- ABOUT THIS EXERCISE: What is needed is each line of the data below that holds the string "window".

(Collected data)
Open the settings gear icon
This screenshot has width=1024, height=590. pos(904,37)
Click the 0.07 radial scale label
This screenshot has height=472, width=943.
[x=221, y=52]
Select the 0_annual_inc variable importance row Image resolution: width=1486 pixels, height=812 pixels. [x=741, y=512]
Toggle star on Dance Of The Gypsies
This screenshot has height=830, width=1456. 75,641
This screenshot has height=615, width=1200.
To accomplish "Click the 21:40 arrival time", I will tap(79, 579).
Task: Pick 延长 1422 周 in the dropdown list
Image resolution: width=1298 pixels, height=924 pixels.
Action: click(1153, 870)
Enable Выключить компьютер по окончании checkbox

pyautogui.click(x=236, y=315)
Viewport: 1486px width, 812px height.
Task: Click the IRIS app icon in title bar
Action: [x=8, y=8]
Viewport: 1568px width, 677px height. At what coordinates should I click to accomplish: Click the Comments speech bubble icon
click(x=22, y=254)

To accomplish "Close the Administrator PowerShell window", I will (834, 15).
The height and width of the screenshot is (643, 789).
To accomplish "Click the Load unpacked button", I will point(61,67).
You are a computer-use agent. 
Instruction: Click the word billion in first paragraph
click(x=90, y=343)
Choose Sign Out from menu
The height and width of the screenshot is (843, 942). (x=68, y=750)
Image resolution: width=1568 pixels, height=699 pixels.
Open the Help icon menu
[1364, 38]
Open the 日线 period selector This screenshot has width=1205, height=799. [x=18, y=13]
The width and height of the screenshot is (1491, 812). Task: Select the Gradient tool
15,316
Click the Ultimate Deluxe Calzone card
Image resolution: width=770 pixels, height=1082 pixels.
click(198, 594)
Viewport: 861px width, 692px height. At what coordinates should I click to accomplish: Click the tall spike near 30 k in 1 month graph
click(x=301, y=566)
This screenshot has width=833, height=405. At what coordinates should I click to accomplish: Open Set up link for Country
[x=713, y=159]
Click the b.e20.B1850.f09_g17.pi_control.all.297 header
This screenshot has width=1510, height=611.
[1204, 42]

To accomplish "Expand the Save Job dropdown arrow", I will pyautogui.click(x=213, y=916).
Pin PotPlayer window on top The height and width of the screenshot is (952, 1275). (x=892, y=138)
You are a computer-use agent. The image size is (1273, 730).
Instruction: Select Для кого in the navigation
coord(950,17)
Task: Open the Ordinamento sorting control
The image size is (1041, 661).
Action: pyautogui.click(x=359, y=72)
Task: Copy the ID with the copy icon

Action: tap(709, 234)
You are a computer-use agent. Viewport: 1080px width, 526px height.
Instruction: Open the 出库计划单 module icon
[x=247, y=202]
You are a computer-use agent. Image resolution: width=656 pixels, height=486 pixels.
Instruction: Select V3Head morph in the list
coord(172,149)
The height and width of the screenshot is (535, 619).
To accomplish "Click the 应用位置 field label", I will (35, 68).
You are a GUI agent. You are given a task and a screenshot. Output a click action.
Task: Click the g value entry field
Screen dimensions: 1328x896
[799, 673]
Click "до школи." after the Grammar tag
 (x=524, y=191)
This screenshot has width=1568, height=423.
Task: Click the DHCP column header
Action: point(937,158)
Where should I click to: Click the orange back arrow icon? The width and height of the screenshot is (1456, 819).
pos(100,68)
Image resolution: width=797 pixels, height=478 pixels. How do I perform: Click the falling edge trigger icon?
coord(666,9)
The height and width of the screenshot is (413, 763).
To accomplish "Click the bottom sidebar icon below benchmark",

- RESULT FOR THIS EXERCISE:
To accomplish "Close the Administrator PowerShell window", I will (834, 15).
Pin PotPlayer window on top The height and width of the screenshot is (952, 1275). (x=892, y=138)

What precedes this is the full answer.